## Task item
Every line below that has the string "logo" adds one to the count. Give that count by itself.

Extracted data entries
*** Block opens ***
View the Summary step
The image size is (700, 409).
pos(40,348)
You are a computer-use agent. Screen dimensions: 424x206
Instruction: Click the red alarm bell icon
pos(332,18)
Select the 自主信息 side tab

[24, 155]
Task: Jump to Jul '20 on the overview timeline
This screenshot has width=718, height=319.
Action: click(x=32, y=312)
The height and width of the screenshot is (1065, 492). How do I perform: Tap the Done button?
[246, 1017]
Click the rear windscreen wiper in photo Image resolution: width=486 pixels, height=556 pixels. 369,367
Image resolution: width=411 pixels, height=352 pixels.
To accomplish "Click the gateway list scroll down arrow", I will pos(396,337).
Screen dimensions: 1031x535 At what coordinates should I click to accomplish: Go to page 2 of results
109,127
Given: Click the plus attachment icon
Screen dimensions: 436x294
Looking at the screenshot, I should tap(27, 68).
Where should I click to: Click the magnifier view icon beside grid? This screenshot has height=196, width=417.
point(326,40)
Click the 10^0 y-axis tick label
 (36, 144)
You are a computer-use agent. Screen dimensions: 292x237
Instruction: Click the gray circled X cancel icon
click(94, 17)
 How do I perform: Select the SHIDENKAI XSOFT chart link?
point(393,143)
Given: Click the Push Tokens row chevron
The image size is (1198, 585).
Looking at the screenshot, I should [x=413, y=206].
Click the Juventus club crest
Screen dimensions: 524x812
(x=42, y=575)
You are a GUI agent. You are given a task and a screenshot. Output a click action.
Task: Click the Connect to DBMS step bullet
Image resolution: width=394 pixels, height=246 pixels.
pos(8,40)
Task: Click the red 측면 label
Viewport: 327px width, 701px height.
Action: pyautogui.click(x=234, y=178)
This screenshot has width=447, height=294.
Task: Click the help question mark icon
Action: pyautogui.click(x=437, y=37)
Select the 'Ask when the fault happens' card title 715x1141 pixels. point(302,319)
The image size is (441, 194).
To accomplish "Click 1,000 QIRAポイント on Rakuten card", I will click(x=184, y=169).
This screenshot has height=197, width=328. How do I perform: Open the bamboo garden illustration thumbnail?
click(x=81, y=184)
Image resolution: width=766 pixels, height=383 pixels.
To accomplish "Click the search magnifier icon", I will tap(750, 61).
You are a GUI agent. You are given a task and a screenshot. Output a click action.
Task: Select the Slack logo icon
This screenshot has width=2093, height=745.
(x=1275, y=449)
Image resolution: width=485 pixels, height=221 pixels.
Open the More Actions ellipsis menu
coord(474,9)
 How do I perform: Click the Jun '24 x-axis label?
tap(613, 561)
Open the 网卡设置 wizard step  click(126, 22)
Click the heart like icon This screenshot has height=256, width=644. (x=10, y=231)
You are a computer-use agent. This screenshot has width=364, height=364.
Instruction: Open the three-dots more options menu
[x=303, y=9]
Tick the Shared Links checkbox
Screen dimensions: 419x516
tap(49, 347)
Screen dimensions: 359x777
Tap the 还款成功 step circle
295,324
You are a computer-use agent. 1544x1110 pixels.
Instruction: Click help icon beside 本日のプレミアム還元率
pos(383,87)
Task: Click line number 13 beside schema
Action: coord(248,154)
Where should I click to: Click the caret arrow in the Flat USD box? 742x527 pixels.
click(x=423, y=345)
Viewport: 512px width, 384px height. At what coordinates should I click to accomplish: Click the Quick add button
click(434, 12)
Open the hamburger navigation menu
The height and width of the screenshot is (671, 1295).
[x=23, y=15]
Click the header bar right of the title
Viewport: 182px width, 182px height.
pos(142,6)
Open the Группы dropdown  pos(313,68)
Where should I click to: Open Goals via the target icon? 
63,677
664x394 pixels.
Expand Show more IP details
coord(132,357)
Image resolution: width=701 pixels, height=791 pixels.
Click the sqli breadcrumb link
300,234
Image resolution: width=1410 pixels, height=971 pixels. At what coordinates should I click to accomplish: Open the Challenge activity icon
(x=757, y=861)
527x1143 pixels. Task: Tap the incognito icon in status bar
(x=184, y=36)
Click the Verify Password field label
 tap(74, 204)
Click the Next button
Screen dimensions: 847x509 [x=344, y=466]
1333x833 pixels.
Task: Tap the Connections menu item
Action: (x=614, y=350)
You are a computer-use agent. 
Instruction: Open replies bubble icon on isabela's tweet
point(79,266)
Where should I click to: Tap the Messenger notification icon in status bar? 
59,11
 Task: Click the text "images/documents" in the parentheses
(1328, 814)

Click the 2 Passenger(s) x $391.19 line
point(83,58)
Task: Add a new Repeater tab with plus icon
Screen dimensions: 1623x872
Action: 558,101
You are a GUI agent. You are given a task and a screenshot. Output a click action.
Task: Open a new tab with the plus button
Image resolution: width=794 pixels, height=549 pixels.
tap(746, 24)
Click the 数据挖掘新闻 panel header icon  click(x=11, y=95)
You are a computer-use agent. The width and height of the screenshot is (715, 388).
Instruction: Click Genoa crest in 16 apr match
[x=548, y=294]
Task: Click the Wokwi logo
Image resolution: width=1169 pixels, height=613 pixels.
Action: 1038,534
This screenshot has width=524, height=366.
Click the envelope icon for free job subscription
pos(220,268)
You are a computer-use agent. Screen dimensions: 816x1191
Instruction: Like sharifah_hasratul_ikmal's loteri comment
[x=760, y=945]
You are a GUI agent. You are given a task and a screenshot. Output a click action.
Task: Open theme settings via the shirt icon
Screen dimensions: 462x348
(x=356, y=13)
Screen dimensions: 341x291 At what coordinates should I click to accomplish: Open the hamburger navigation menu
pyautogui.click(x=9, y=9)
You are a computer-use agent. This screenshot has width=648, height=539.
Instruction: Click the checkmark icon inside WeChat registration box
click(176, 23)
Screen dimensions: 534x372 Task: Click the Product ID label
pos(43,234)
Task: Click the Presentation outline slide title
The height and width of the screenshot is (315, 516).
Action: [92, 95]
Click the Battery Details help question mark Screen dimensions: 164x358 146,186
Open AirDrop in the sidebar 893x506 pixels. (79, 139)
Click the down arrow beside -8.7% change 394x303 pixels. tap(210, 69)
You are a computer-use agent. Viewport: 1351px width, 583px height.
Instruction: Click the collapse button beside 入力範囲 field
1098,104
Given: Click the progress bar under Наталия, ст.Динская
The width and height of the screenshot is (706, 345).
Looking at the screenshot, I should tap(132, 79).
*** Block closes ***
## Answer box
2